■ **Exercise description**: Collect from the data below each line with "Collapse".

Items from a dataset
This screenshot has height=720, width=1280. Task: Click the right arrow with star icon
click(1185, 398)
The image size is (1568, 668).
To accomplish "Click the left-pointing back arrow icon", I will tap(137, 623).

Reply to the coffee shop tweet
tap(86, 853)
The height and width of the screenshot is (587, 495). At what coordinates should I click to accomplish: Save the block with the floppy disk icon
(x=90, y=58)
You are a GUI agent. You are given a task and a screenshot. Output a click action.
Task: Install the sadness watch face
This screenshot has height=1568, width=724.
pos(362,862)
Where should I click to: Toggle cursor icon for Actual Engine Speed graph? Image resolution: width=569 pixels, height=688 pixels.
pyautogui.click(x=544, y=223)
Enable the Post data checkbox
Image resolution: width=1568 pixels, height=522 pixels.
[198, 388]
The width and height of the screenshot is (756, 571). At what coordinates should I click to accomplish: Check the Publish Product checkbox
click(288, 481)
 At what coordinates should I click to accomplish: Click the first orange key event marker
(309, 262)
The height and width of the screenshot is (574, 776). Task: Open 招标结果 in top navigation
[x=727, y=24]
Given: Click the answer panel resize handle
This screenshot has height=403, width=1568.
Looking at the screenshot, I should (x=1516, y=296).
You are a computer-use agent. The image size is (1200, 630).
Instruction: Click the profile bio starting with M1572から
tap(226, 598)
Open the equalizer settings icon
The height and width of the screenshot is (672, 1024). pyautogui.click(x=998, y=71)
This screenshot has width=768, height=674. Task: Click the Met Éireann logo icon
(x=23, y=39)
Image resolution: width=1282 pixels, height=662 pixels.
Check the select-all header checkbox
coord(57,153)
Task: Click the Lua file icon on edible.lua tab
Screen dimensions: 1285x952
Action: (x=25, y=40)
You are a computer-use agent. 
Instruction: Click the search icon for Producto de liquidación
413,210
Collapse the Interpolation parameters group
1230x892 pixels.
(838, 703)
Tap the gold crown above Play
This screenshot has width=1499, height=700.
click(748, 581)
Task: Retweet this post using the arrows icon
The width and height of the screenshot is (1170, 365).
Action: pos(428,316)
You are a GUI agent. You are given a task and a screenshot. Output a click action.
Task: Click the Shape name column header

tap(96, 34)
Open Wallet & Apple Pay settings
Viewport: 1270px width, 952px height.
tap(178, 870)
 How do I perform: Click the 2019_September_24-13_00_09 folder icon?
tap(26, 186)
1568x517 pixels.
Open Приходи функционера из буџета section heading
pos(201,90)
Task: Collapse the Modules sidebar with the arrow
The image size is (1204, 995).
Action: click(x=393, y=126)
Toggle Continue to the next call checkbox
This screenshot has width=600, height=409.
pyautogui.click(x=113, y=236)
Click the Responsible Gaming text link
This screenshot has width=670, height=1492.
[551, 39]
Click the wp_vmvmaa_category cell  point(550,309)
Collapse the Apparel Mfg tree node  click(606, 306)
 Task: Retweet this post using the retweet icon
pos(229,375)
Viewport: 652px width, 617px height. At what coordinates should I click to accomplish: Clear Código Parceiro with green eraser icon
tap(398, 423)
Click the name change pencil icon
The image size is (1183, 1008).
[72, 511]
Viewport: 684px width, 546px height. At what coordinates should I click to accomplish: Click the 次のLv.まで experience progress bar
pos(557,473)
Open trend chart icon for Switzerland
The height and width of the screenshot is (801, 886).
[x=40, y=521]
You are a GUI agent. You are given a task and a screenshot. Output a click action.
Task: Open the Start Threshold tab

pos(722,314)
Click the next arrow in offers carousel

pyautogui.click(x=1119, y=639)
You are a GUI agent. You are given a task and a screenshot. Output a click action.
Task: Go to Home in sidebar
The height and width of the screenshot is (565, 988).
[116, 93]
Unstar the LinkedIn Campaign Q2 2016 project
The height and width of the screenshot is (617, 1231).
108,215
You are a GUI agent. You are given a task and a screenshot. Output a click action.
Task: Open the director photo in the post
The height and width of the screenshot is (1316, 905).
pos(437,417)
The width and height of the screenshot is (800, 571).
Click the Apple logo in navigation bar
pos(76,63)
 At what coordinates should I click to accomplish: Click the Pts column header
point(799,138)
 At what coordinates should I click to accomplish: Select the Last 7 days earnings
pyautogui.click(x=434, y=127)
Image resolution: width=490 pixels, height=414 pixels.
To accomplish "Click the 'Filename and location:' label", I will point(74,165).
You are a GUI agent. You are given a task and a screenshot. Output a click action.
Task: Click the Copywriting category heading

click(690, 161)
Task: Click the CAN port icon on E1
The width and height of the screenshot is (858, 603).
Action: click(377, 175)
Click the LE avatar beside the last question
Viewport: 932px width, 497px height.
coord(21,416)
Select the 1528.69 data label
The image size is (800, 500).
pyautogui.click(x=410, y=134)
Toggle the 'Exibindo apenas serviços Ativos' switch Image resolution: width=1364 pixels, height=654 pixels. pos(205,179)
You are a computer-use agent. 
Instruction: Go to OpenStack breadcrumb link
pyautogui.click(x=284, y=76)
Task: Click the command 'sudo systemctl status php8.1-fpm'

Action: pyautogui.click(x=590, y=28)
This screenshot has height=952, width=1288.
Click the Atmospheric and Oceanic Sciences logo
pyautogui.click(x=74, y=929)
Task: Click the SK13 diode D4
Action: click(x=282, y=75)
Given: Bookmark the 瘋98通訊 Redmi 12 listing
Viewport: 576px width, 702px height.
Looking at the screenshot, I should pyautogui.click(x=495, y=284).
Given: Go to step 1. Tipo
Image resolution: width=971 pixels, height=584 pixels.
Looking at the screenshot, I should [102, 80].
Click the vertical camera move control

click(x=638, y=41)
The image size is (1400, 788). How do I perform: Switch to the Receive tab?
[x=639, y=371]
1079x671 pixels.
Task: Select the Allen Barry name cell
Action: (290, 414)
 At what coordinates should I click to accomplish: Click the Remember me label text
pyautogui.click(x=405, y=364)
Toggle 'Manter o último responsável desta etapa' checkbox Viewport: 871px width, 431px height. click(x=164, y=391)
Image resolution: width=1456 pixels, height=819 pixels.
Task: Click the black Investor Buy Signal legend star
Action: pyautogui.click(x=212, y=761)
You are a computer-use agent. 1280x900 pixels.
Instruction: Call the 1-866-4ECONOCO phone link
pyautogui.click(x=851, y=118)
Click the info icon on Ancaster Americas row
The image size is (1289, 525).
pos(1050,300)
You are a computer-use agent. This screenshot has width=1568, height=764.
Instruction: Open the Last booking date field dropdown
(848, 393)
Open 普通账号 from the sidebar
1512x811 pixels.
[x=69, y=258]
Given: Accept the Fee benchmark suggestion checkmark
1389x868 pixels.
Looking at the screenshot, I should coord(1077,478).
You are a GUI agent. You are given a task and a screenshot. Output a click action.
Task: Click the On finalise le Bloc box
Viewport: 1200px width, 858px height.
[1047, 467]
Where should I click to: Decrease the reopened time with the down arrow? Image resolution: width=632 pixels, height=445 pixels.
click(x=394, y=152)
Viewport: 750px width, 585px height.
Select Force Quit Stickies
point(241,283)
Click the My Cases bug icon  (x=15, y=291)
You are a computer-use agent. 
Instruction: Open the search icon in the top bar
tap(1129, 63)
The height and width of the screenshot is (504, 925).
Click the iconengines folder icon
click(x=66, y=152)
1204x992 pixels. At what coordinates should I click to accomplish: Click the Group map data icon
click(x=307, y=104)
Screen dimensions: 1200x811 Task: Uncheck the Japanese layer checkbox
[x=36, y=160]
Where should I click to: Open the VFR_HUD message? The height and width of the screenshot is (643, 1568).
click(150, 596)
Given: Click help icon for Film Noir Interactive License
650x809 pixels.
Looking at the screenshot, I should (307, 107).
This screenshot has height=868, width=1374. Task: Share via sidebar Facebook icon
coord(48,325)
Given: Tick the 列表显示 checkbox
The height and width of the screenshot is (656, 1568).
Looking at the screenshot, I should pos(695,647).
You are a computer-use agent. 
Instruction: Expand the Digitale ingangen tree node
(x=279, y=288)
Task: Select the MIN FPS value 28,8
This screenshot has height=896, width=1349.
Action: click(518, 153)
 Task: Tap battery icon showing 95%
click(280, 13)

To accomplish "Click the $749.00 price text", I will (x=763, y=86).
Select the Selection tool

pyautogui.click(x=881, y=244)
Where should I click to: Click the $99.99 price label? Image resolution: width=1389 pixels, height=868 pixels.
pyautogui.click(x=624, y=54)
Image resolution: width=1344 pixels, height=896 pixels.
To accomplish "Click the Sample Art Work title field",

■ **Your solution**:
Collapse the Interpolation parameters group
Task: Collapse the Modules sidebar with the arrow
Collapse the Apparel Mfg tree node  click(606, 306)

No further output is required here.